Every year Edge.org asks a bunch of smart people a question. This year they asked “what scientific term or concept ought to be more widely known?”. This year there were 206 responses; these are my favourites.
The Premortem, suggested by Richard Thaler
Assume we are at some time in the future when the plan has been implemented, and the outcome was a disaster. Write a brief history of that disaster.
Affordances, suggested by Daniel Dennett
The concept of Affordances was developed by JJ Gibson in the 1970s and popularised in design by Donald Norman in the late 80s. Dennett says:
The basic idea is that the perceptual systems of any organism are designed to “pick up” the information that is relevant to its survival and ignore the rest. The relevant information is about opportunities “afforded” by the furnishings of the world: holes afford hiding in, cups afford drinking out of, trees afford climbing (if you’re a child or a monkey or a bear, but not a lion or a rabbit), and so forth.
But Dennet goes further, suggesting that the concept of Affordances helps us try to figure out what consciousness is. I’m still thinking about this one.
The Law of Small Numbers, suggested by Adam Alter
Alter tells a good story about what happens when you try to think about outcomes based on limited information.
The solution is to pay attention not just to the pattern of data, but also to how much data you have. Small samples aren’t just limited in value; they can be counterproductive because the stories they tell are often misleading.
Case-Based Reasoning, suggested by Roger Schank
Reminding, based on the examination of a internal library of cases, is what enables learning and is the basis of intelligence. In order to get reminded of relevant prior cases, we create those cases subconsciously by thinking about them and telling someone about them. Then, again subconsciously, we label the previously experienced cases in some way.
The task for the motivated reader is obviously to find a way to have a single coherent concept that encompasses both cased-based reasoning and the need for a lot of data presupposed by the law of small numbers.
Embodied Thinking, suggested by Barbara Tversky
We are bodies moving in space. You approach a circle of friends, the circle widens to embrace you. I smile or wince and you feel my joy or my pain, perhaps smiling or wincing with me. Our most noble aspirations and emotions, and our most base, crave embodiment, actions of bodies in space, close or distant.
Decentering, suggested by Gary Klein
Decentering is not about empathy—intuiting how others might be feeling. Rather, it is about intuiting what others are thinking. It is about imagining what is going through another person’s mind. It is about getting inside someone else’s head.
Class Breaks, suggested by Bruce Schneier
Something about Class Breaks seems relevant to both case-based reasoning and the law of small numbers. But I haven’t figured it out yet.
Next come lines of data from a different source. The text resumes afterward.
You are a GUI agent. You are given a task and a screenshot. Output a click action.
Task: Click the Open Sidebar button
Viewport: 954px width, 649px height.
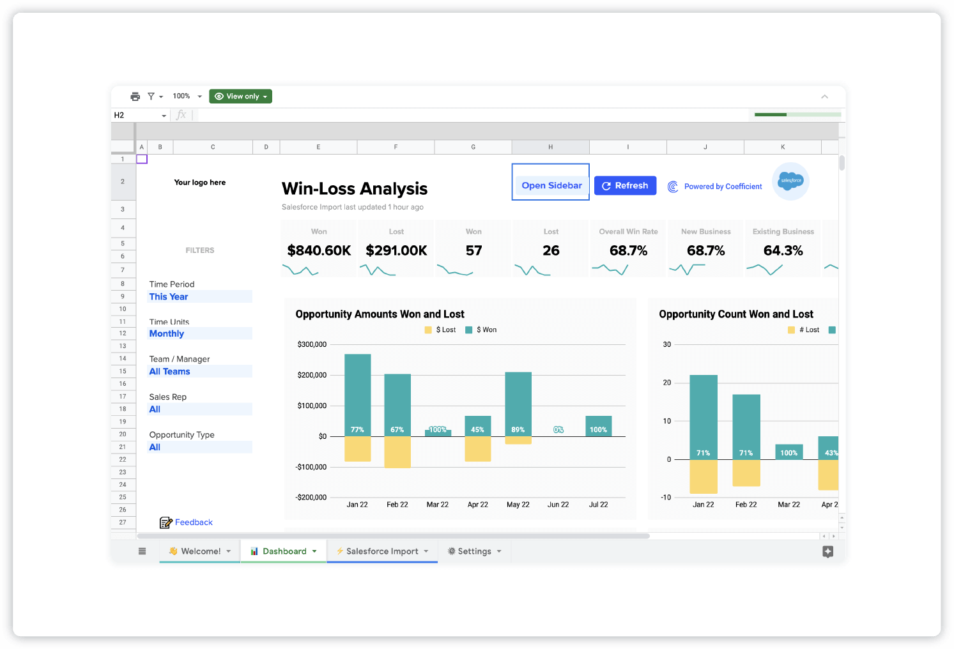pos(551,186)
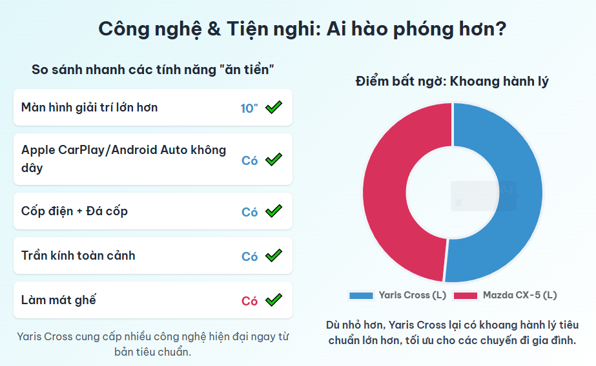Click checkmark in Làm mát ghế row
The height and width of the screenshot is (366, 596).
pos(274,300)
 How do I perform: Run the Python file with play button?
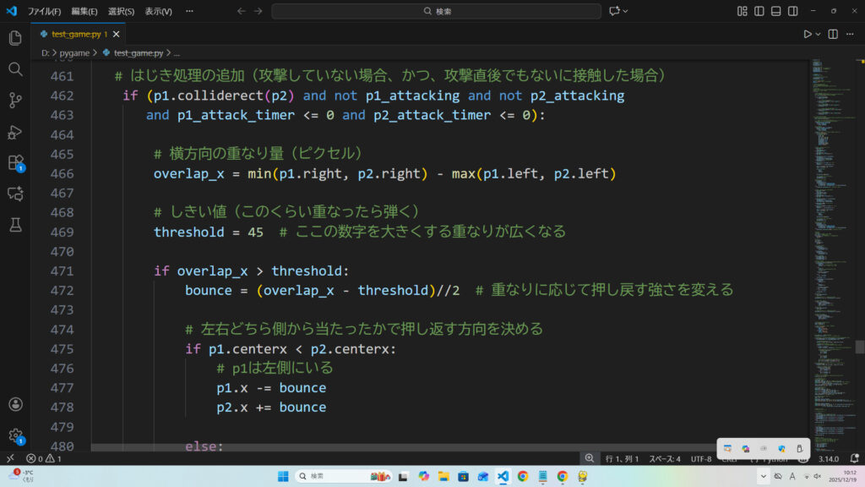(x=808, y=34)
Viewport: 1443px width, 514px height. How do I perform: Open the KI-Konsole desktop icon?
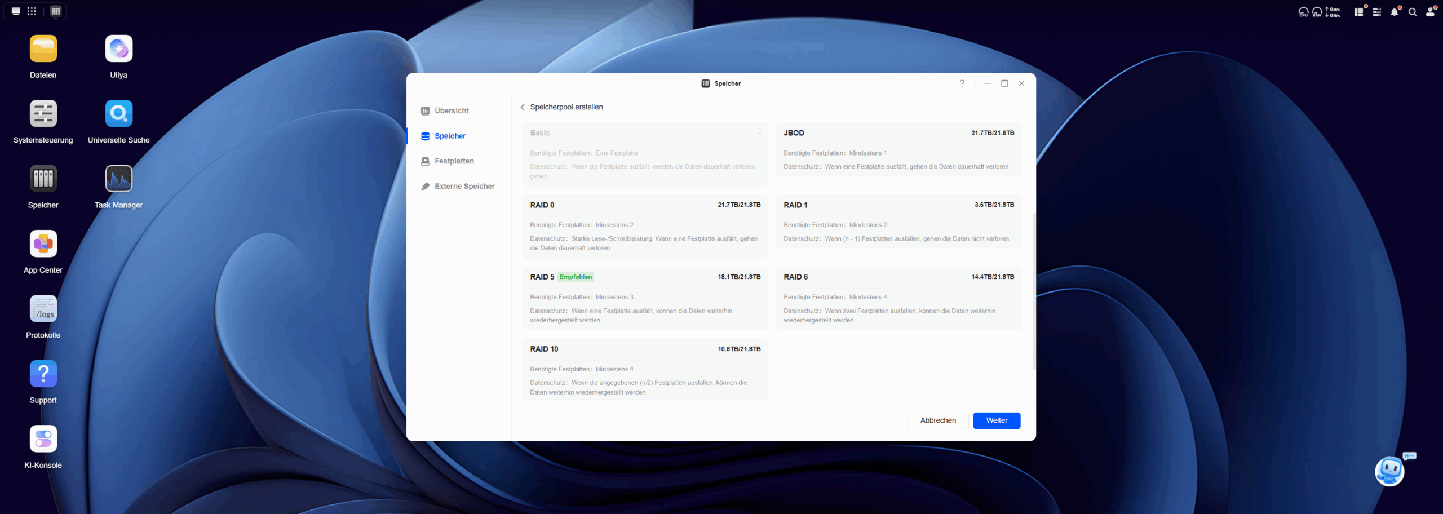click(43, 439)
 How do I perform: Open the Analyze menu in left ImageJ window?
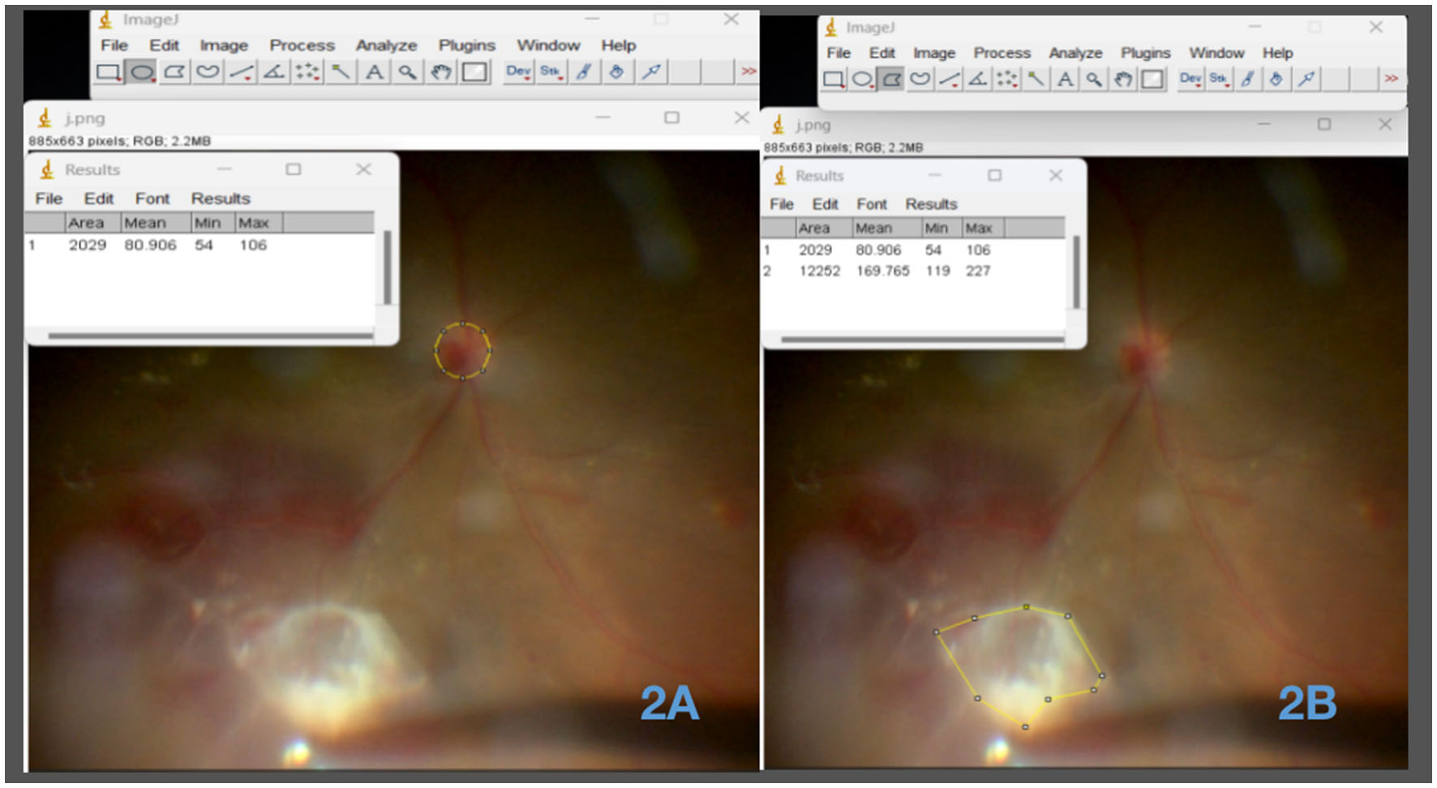386,45
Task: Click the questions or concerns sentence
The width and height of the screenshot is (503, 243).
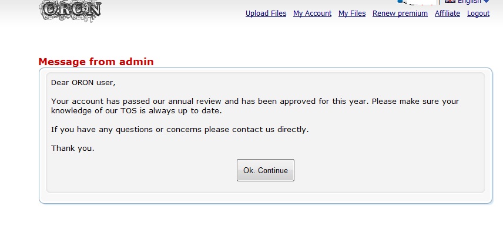Action: [x=180, y=130]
Picking a mechanical door lock requires both skill and time. Each lock is a new job, and success at one lock doesn’t guarantee success with another of the same design. Electronic door locks, like the ones you now find in hotel rooms, have different vulnerabilities. An attacker can find a flaw in the design that allows him to create a key card that opens every door. If he publishes his attack software, not just the attacker, but anyone can now open every lock. And if those locks are connected to the Internet, attackers could potentially open door locks remotely—they could open every door lock remotely at the same time. That’s a class break.
My pick is “epistemology”, which tends to get defined as “theory of knowledge”. But I would tend to use it more to think about what counts as knowlege. For example, if your epistemology favours lots of data you probably wouldn’t be persuaded by an example based on case-based reasoning.